開いているのかわからない目から真意を読み取ることはできないが、初対面で感じた糸を張り詰めたような緊張感はとうになくなっていた。
「帰るって、お社へですか?」
恐る恐る声をかけるカンナビだが、自身の好奇心が先行したようで、感情のない瞳が少しだけ澄んで見えた。
「ああ、合祀したんやっけ。」
頭を掻きながら不快そうな声を漏らすサグジは、だるいな、と付け加えた。
「今は私たちの住居と兼ねてますが、そこそこ広いので満足していただけるかと。」
「メシあんの?」
「え、はい。僭越ながら私が神饌をお作りいたします。」
頭上に伸びた糸がピンと張るように、カンナビは背筋を正した。
料理の腕には自信があるのか、はたまた頼られるのが嬉しいのか、仏頂面の口角がほんのり上がっている。
「質素なん嫌やで。せやな、鮮魚の寿司でも握ってもらおかな。」
「バカ言うなよここ海なし村だぞ。魚なんて、その辺の川にいる淡水魚しか。
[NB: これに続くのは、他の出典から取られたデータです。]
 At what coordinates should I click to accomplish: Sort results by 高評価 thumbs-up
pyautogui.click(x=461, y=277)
」
村にある川は、国の天然記念物であるオオサンショウウオが住んでいるような清流だった。イワナやヤマメなら美味しくいただけるだろうが、寿司のネタにはならない魚ばかりだった。
「川魚も美味しいよ。ミナカミくんに言えば獲ってきてくれるんじゃない?」
「え、あの水上様ですか?」
またもや興味を示したのはカンナビだった。ヤマツミはこくりと頷いた。
確かミナカミは三柱村で川を司る神だったはずだ。
「あんな陰気臭いのんに頼み事なんか死んでも嫌やわ。」
「仲悪いのか?」
嫌悪感を示すサグジに尋ねてみたが、返ってきたのはヤマツミの声だった。
「悪いっていうか、人間に優しすぎるのよあいつ。その上真面目だしねー。だからサグジなんてしょっちゅう説教されてて。あ、もしかして高天原でうつつ抜かしてたのもそのせい?」
「ちゃうわ憶測でモノ語んな。」
最初こそわからなかったが、キャイキャイとはしゃぐヤマツミとそれを否定するサグジは、お互いの信頼あってこその距離感なのだろう。
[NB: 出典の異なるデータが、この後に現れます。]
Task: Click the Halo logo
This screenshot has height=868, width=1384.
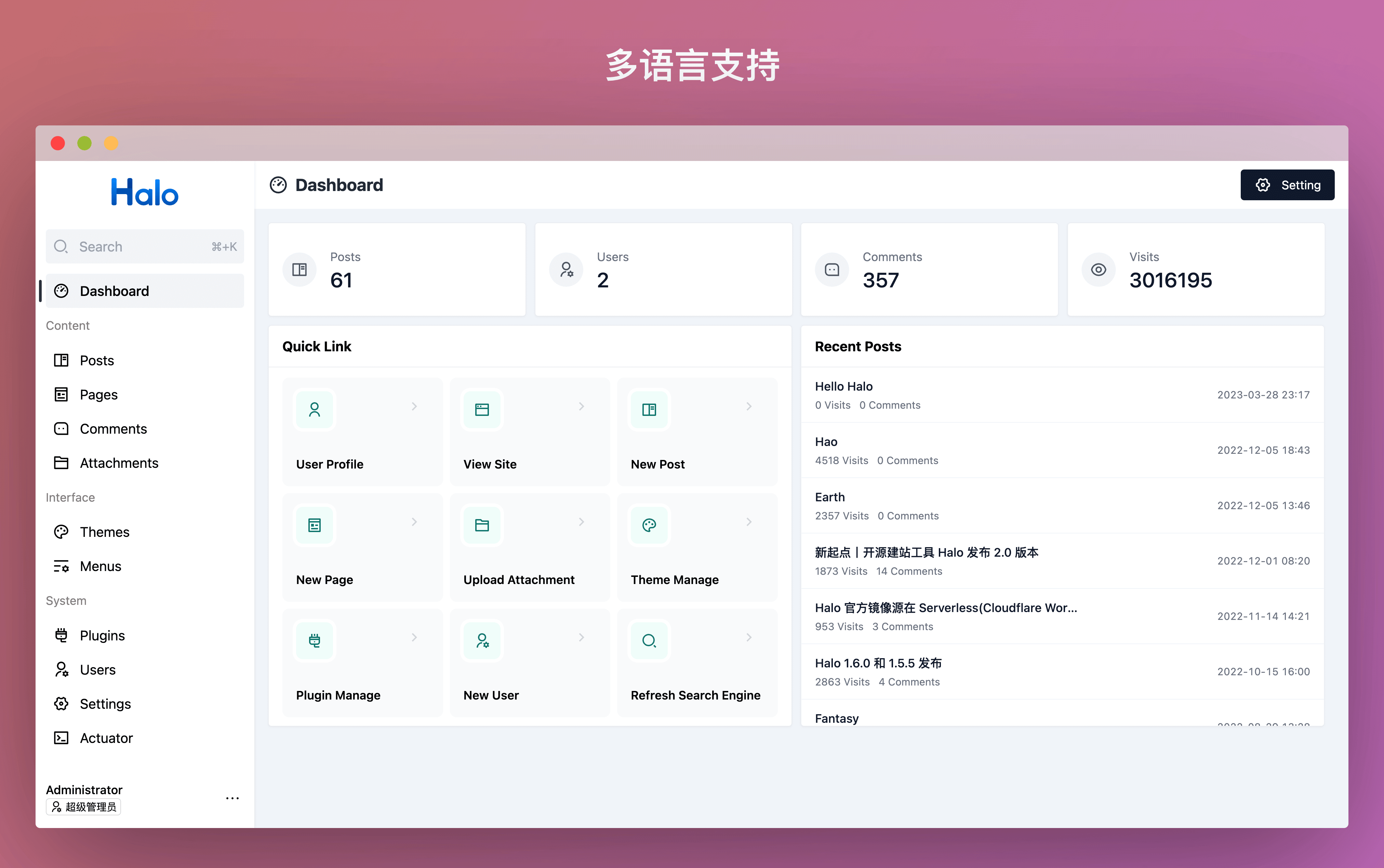Action: pos(145,192)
「川辺の近くに妖異が出たら、ミナカミくんを頼るといいよ。快く祓ってくれると思うよー。」
祖母の話だと人に近いカミサマはサグジだと聞いていたため、ミナカミという神についてはピンとくる特徴はなかった。
「なぁ、カンナビ。ミナカミっていい神なのか?」
カンナビに近づいて耳打ちすると、彼女は抑揚のない声で答えた。
「神様にいいも悪いもない。山祇様の反応が一般的だと思うけど、私も水上様がどういう神様かは覚えてなくて。」
「そうなのか。てっきり交流あるもんだと思ってた。」
「神様の御姿をお目にかかれるなんて、基本ないから。能力が使えても、妖異が視えても、神様は七歳までしか視えないの。」
カンナビの話によると七歳までは神の子、という迷信は本当らしい。正直そんな迷信があること自体知らなかったのだが、それを伝えると話が長くなりそうで軽く流した。
「わかった! あんた高天原追い出されたんでしょ! じゃないとおかしいよ。わざわざこんな辺鄙な村に帰ってくる必要ないもん。」
一際テンションの高いヤマツミの声が俺の耳に入った。
「信仰ないと、向こうの家には帰れないもんね〜。」
「じゃかしいわ!」
「もうせっかくだから荒御魂祓って人間の好感度稼いじゃいなよ。」
「そうだ、荒御魂。祠が壊れてたんなら、荒御魂はすでに村のどこかにいるんですか?」
しばらく二人のやりとりを見ていて、気になるワードを追求した。
村を救うのに手遅れ、なんてことがあって欲しくはない。
「そうなるねぇ。でも、長い間封印されてたからか、力を蓄えるために姿を見せてないけどね。全くどこに潜んでるんだか。」
「山祇様も、荒御魂の所在はご存知ないのですか?」
「煽ってんのー? 知らないもんは知らないよ。」
カンナビは煽ったつもりなど毛頭ないのだろう。即座に頭を下げると、うそうそ、とにこやかに笑うヤマツミに頭を撫でられていた。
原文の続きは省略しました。